The spreading coefficient of the liquid is described by the Gibb's Free Energy over the area

$S = -\Delta G_s/A$

The Gibb's Free Energy is spontaneous only when S is positive or zero.

Another method of wetting is adhesional wetting, where the liquid makes contact with the solid surface for the first time. However, this initial wetting decreases the liquid-gas interface that can be modeled by the Dupré equation

$W_a = -\Delta G_a / A$

Or by the revised Dupré-Young equation

$W_a = -\gamma_{LG} (1 + cos(\theta))$

Immersional wetting that has a metal ion completely immersed in a liquid ligand solution does not have a change in liquid-gas interface. This reaction can be modeled by

$-\Delta G_i = \gamma_{SG} - \gamma_{SL}$

$= \gamma_{LG} cos \theta$

From these models, metal ions can be influenced by contact angle, and as a result, inner sphere complexes are influenced by wetting agents and wetting procedures.

== Sorption and Adsorption of Ligands on Metal Oxides ==
An example of sorption of ligands occurs in metallic oxides and silicate surfaces. In a mineral surface, the metal ion acts as a Lewis acid, and the ligands act as the Lewis base. For ligands that have protons, the sorption is dependent on the pH.

In cases of where ligands affect the surface coordination by performing a redox reaction, the sorption phenomenon are then referred to as adsorption. This is of particular importance because different surfaces and ligands have varying redox intensity that can catalyze various reactions.

== Dissolution of Oxides ==
When exposed to water, the metal oxide that was previously an inner sphere complex will become saturated with water, which is known as a dissolution reaction. This can also be observed in cases where hydroxyl groups are also present.

pH is a consideration within these reactions, but the symmetrical, molecular adsorption of water is considered unstable and possesses a high activation energy.

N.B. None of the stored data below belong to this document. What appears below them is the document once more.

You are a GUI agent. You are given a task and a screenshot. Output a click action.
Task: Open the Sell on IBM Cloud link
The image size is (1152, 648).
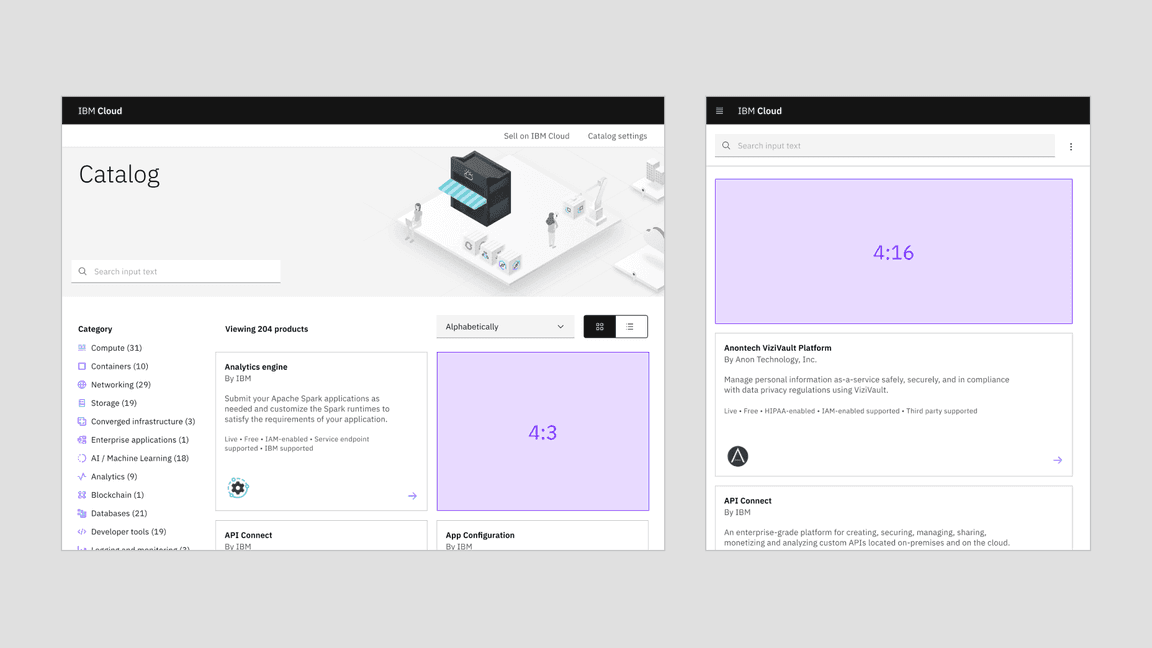point(536,135)
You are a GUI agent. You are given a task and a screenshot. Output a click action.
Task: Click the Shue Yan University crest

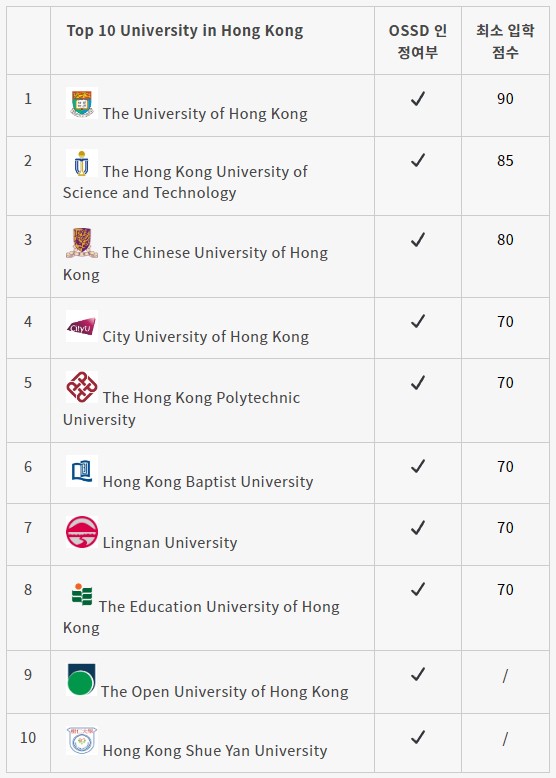82,741
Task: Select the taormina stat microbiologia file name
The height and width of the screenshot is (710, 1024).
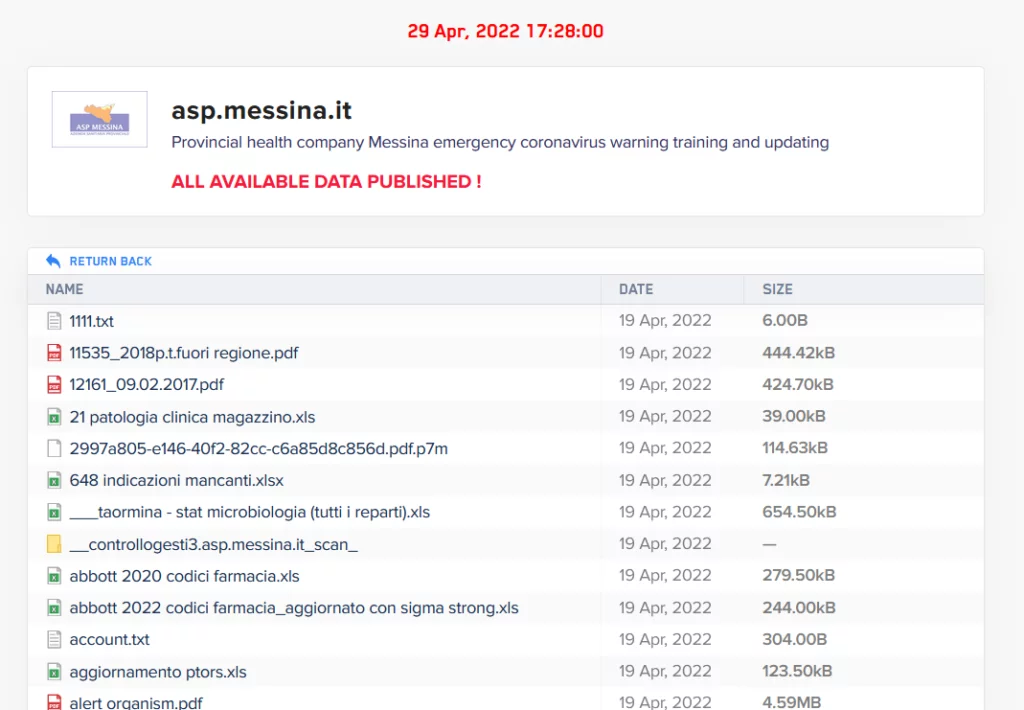Action: pyautogui.click(x=249, y=513)
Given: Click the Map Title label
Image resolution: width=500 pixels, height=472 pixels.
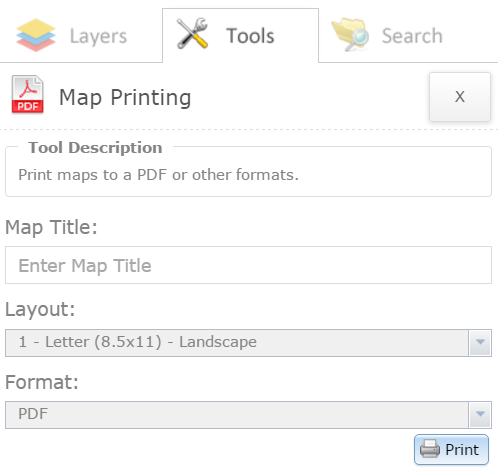Looking at the screenshot, I should coord(51,228).
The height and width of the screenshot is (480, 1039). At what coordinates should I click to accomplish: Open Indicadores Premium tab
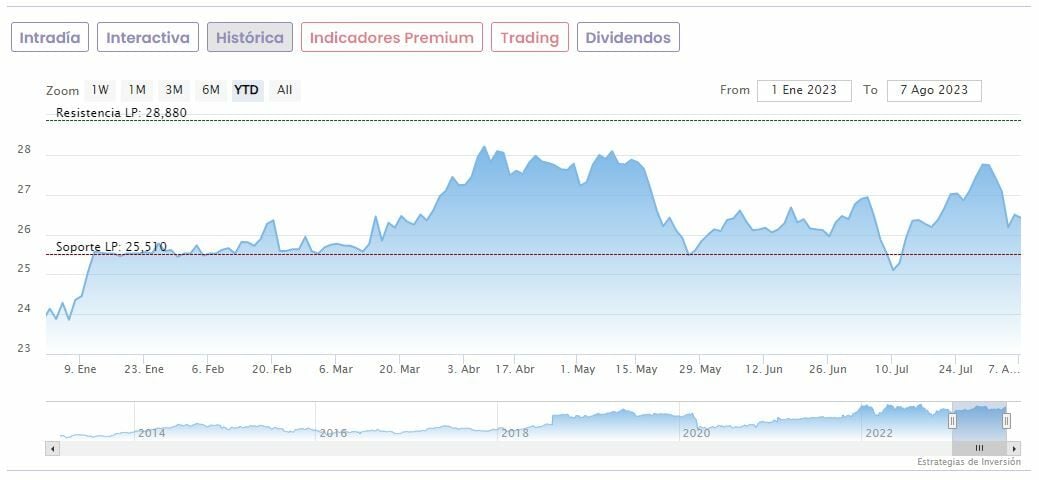[x=391, y=38]

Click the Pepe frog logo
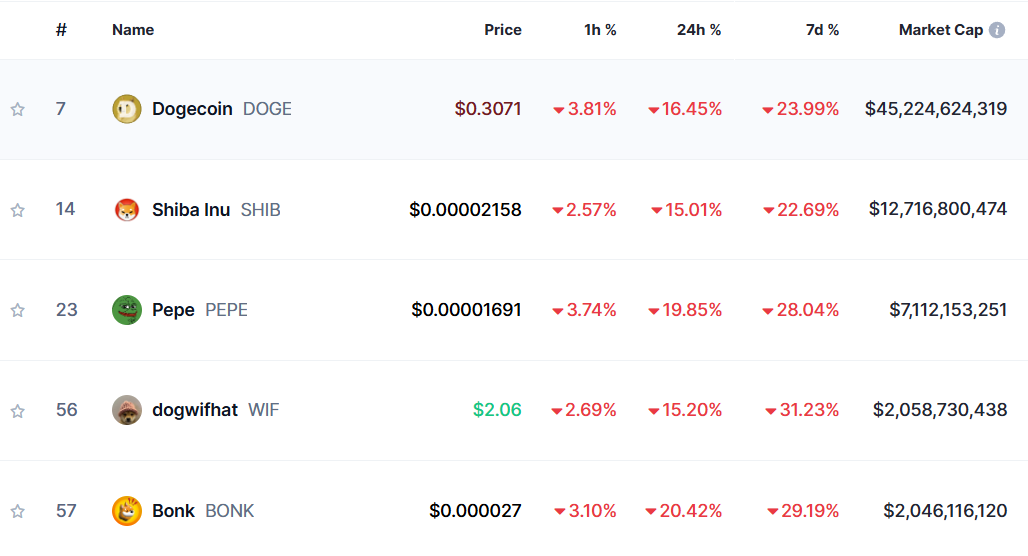click(x=127, y=310)
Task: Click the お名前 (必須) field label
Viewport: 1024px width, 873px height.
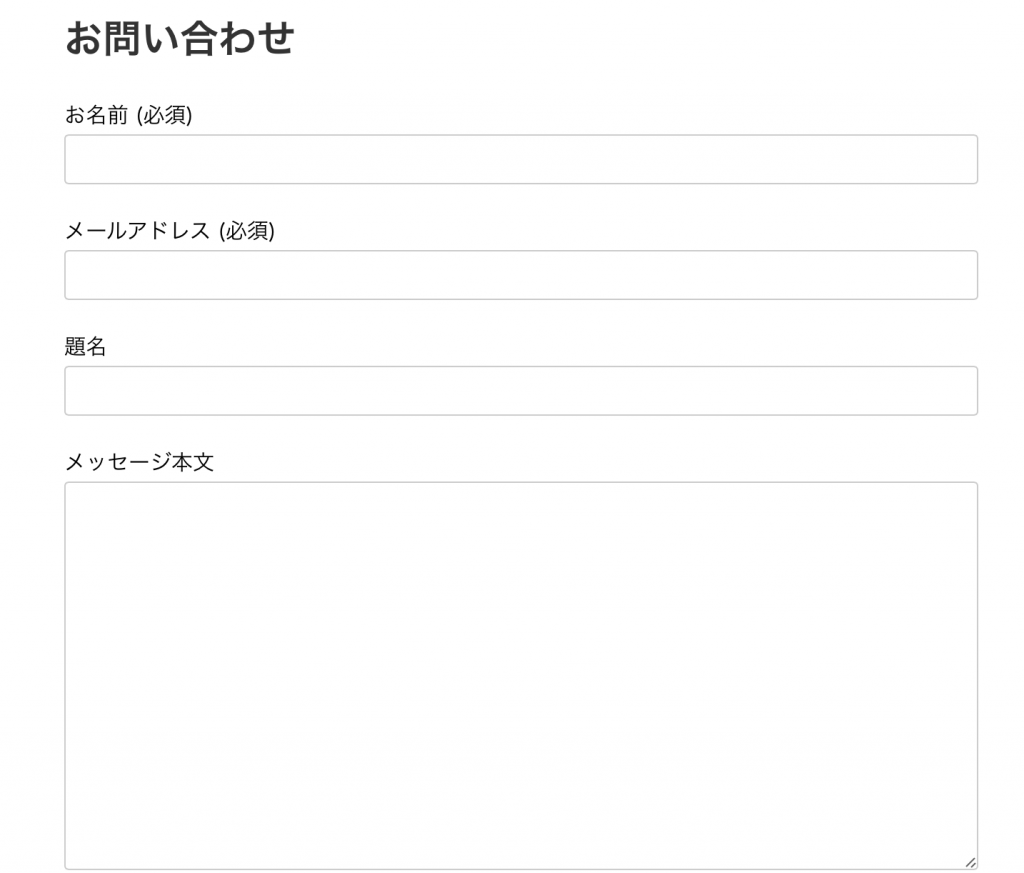Action: [130, 114]
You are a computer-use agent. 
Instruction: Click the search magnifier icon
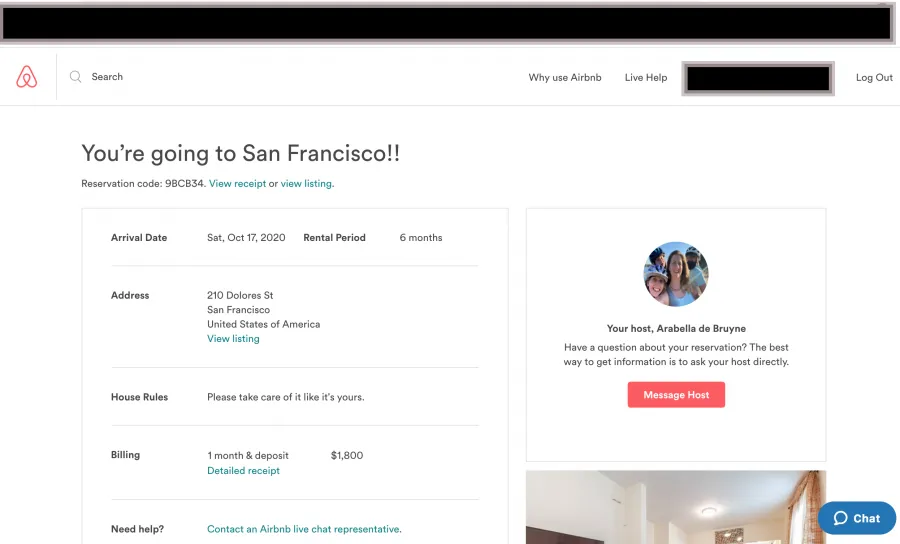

As a result, the rate determining step relies on the breakage of a critical oxo bond that may increase inductive effects through changes in electron density. This causes nucleophilic attacks and further dissolution to occur.

== Applications in soil chemistry ==
Sorption reactions of inner sphere complexes are applicable in the transport and retention of trace elements in soil systems. In particular, the sorbent materials found in nature are often metal-oxide inner sphere complexes.

In nature, this is particularly important for iron and manganese cycling, as both are effected by the redox potential of their environments for weathering to occur. Oxyanions such as SO4^2-can hinder the dissolution and weathering of these metals. Reductive dissolution in these environments may take longer or be non-existent as a result. However, an understanding of this has led to greater usage of oxyanions in built environments where corrosion and weathering needs to be limited.

Ion size of the central metal and of inorganic ligands also play a role in the weathering. Alkali earth metals have reduced sorption as their ion size increases due to decreased affinity to anionic charges, which increases their mobility through weathering as a result.

For nonpolar ligands, van der Waals forces instead play a larger role in sorption interactions. Hydrogen bonding does also occur, but is not a part of the adsorption process itself. Due to these factors, the soil quality influences the retention and depletion of nutrients, pollutants, and other ligands that perform sorption with the soil.

Generally, the charged surface of a metallic ion can become charged via crystalline imperfections, chemical reactions at the surface, or sorption at the surface-active ion. Clay minerals are an example of these interactions, and as such can explain chemical homeostasis in the ocean, biogeochemical cycling of metals, and even radioactive waste disposal.

In engineering applications, the clay minerals can promote sodium ion adsorption in petroleum extraction, alongside the creation of environmental liners through the development of a stern layer.

Additionally, water remediation can also be considered a by-product of inner sphere complexes found in clay and other mineral complexes. This is theorized to occur due to metal-metal precipitation, such as in the case of iron-arsenic. However, pH can greatly affect the surface binding effectiveness in this case as well.